── TEXT PASSAGE ──

Ask HN: Where to start? - FameofLight

This might be the question for lot of beginner who want to start with their own Startups.<p>I am recent graduate from India , I currently working for big company. I would like to make a name for myself. My current knowledge is scattered in very different areas.<p>I started few good projects , they are still doing OK. But every now and than , when I see hackernews I see lots of these projects and I am nothing.<p>Can anybody guide where should I begin with in developing my own startup.
======
jackkinsella
I graduated from university a year and a half ago and started my own web
business. The company now makes enough money to support myself entirely.

The business was borne out of desperation. I needed to make money quickly so I
spent a weekend thinking about: 1) What other people were doing online that
made money; 2) Where my unique set of skills and experiences would give me a
competitive advantage; 3) Whether I could build the business and start making
sales without the need for cash upfront (I had none);

I settled on selling law revision notes to those studying UK law
(www.oxbridgenotes.co.uk). Having studied UK law I could easily spot high
quality revision notes. I knew my market. I knew what law students wanted and
what their concerns were. I knew exactly what terms they type in Google when
faced with a difficult essay. These were my competitive advantages.

The "make money" aspect is very important. Too many startups I see around me
(I'm in Ireland) come up with a "great idea" which ultimately never makes a
penny. Don't be one of those people. Ask yourself "what can I do that could
__make__ __money__ within two months" and you will be off to a good start.

You said you've started a few good projects. I suggest that once you find a
project that makes money (assuming you haven't already) you should drop the
other projects and focus all your energies. You can always return to the other
projects once you're rich.

\-- Jack Kinsella

------
revorad
Connect with other hackers and startups in India. See
<http://hackerstreet.in/>

Make something, however simple, even just a webpage talking about yourself and
your interests and put it up online. Put your contact details and skills in
your HN profile.

------
dglassan
Do you have programming skills? If you do, just start building small things
like your own CMS or a simple social news site. This will help get the
creative juices flowing and pretty soon you'll be thinking of other cool
things to add to these small projects.

I can't find the quote at the moment but I saw one along the lines of: Ansel
Adams took maybe 100 photographs for every 1 that turned out decent.

Basically.....build a lot of small apps/programs/websites and eventually
you'll come across one that you can't stop thinking about it's potential (a
good indicator is how many sleepless nights you have because you can't stop
brainstorming about an idea).

------
riskish
Maybe start looking for specific problems that need solutions and start
building them.

───

## [EXERCISE TASK 1]
Pull out every line in the records that contains the string "screenshot", matching case exactly.

── MATERIAL SUPPLIED ──

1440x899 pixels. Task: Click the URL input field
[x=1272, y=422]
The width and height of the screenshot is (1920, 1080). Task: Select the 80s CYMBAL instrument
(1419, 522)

───
── MATERIAL SUPPLIED ──

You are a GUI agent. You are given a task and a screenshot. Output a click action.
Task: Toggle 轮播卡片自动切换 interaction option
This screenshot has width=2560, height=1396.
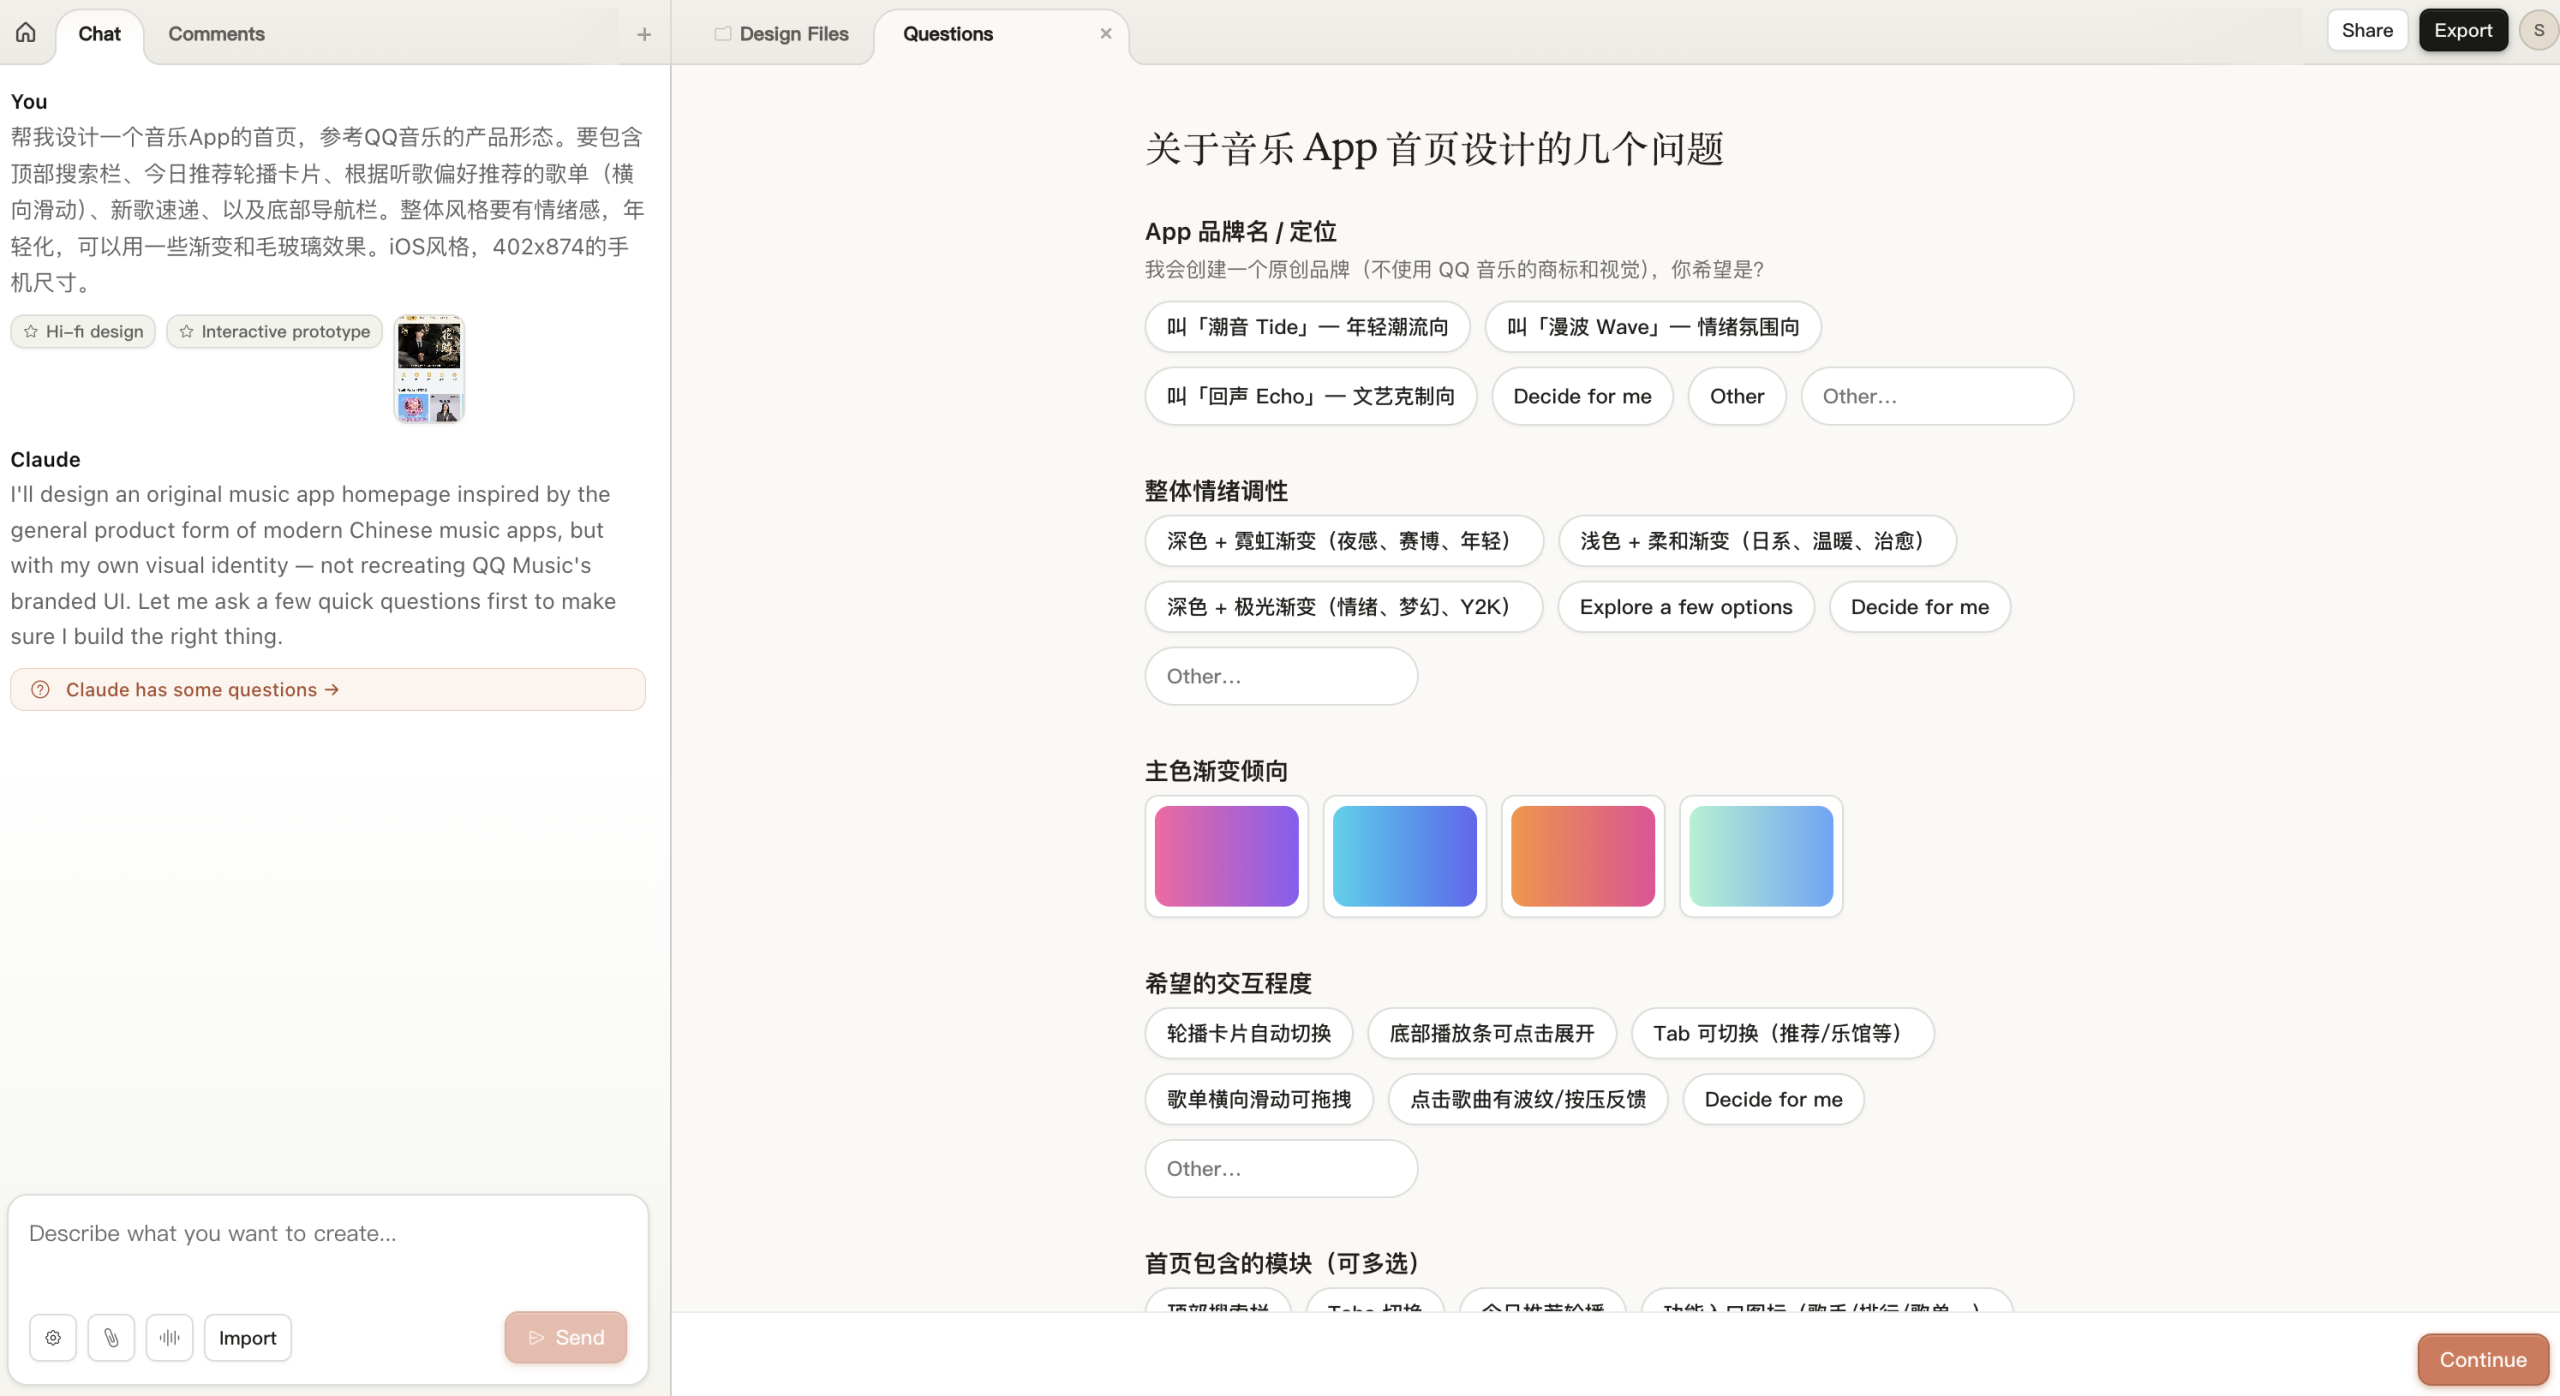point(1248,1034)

───
── MATERIAL SUPPLIED ──

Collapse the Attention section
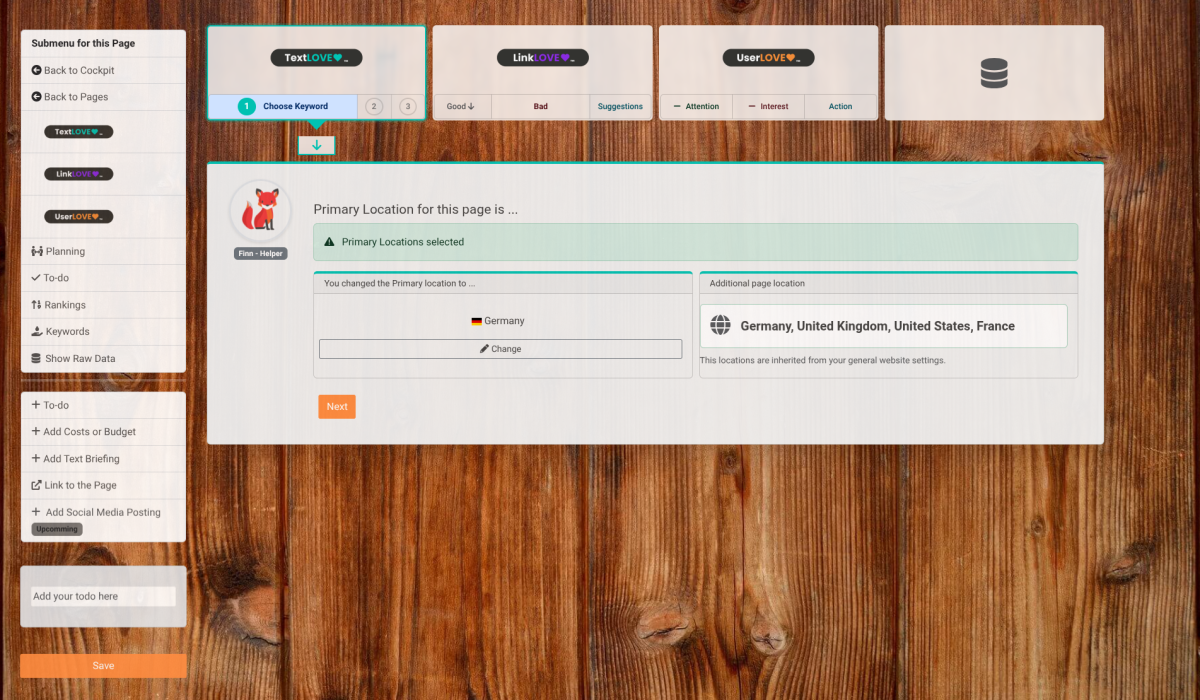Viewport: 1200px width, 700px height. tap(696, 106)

───

## [EXERCISE TASK 2]
In the thread, rewrite the paragraph beginning "The business was borne out of desperation" as a short list that keeps its main facts.

## [COMPLETE RESPONSE 1]
The width and height of the screenshot is (1920, 1080). Task: Select the 80s CYMBAL instrument
You are a GUI agent. You are given a task and a screenshot. Output a click action.
This screenshot has width=2560, height=1396.

## [COMPLETE RESPONSE 2]
The business grew out of a desperate need to make money fast. Over one weekend I considered:
- what others were doing online that made money
- where my particular skills and experience would give me a competitive advantage
- whether I could build the business and start making sales with no upfront cash, since I had none